Recentemente, sono emerse nuove informazioni su una campagna di spionaggio informatico in corso che prende di mira il Kazakistan. Questo attacco è attribuito a gruppi di hacker legati alla Russia, noti come UAC-0063, associati anche a APT28, un gruppo statale russo. L'obiettivo principale di questa campagna è la raccolta di informazioni economiche e politiche nella regione dell'Asia centrale. L'indagine ha rivelato che questi attacchi utilizzano il malware HATVIBE, insieme ad altre famiglie di malware quali CHERRYSPY e STILLARCH, per compromettere le istituzioni governative.

Il gruppo UAC-0063

Il gruppo UAC-0063 è noto per aver usato documenti legittimi del Ministero degli Affari Esteri del Kazakistan come esca per attacchi di phishing. Questi documenti contengono macro malevole che, una volta eseguite dalle vittime, avviano una catena di infezioni che termina con l'installazione del malware HATVIBE. Questo malware funge da caricatore per il successivo malware CHERRYSPY, un sofisticato backdoor scritto in Python. La tecnica utilizzata in questa catena di infezione è stata soprannominata "Double-Tap" ed è caratterizzata da diversi stratagemmi per eludere le soluzioni di sicurezza.

È interessante notare come i metodi e gli obiettivi di questa campagna riflettano tattiche simili a quelle utilizzate in passato dal gruppo APT28, noto anche come Fancy Bear o Iron Twilight.
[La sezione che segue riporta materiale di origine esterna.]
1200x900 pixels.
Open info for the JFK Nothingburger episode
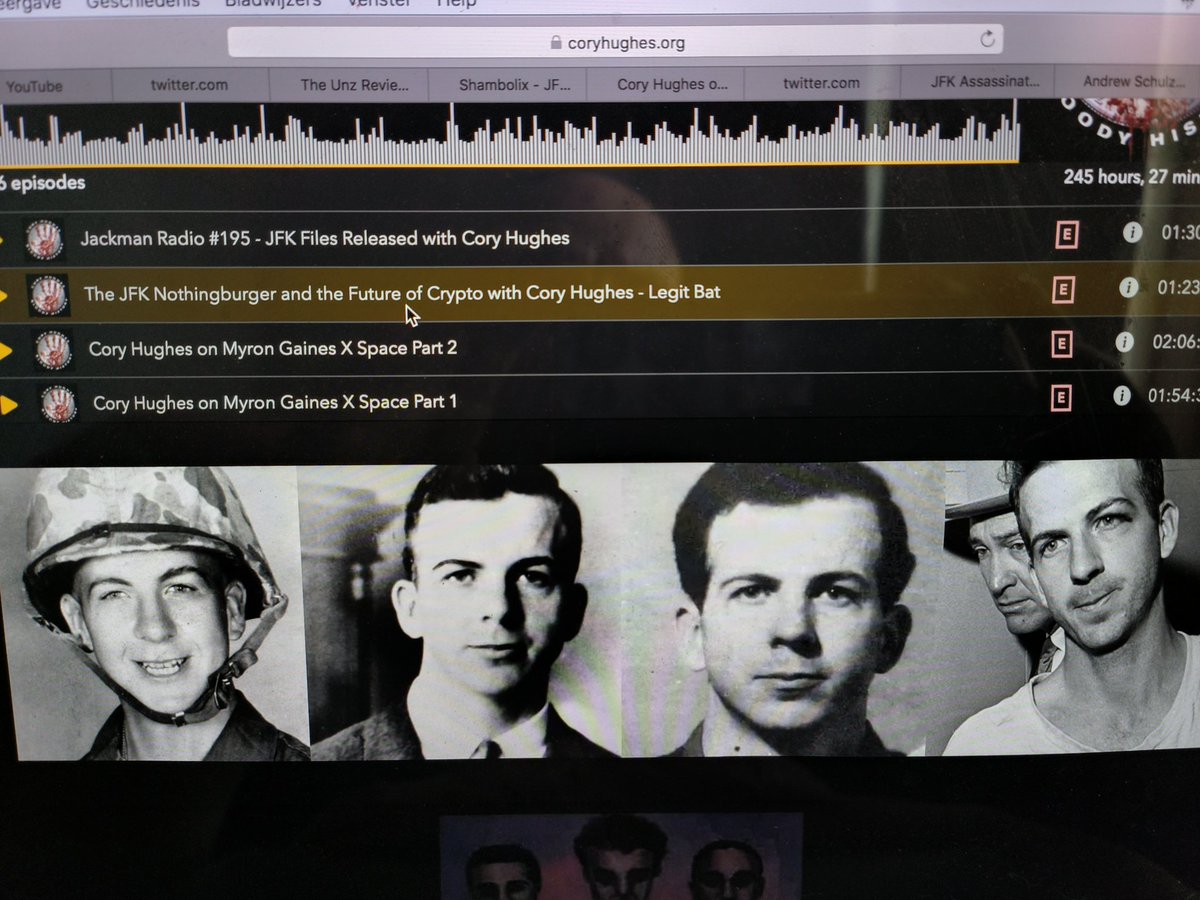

Gli attacchi sono focalizzati sulla raccolta di informazioni strategiche riguardanti le relazioni diplomatiche tra gli stati dell'Asia centrale, in particolare le relazioni estere del Kazakistan. Questo evidenzia l'importanza crescente della cybersicurezza nel contesto delle relazioni internazionali e delle operazioni di intelligence.

Intercettazione e sorveglianza

In parallelo, è stato scoperto che diversi paesi dell'Asia centrale e dell'America Latina hanno acquistato tecnologie di intercettazione dalle imprese russe. Queste tecnologie, conosciute come SORM, consentono l'intercettazione di comunicazioni internet e telefoniche, sollevando preoccupazioni sulla loro potenziale utilizzazione per la repressione politica e la sorveglianza di attivisti e giornalisti.

Le implicazioni di queste azioni sono significative, poiché l'esportazione di tecnologie di sorveglianza russa potrebbe offrire a Mosca ulteriori opportunità di espandere la sua influenza, specialmente in aree considerate sotto la sua tradizionale sfera d'influenza. La comunità internazionale è quindi chiamata a prestare attenzione a questi sviluppi per comprendere meglio l'evoluzione delle minacce nel panorama della sicurezza informatica globale.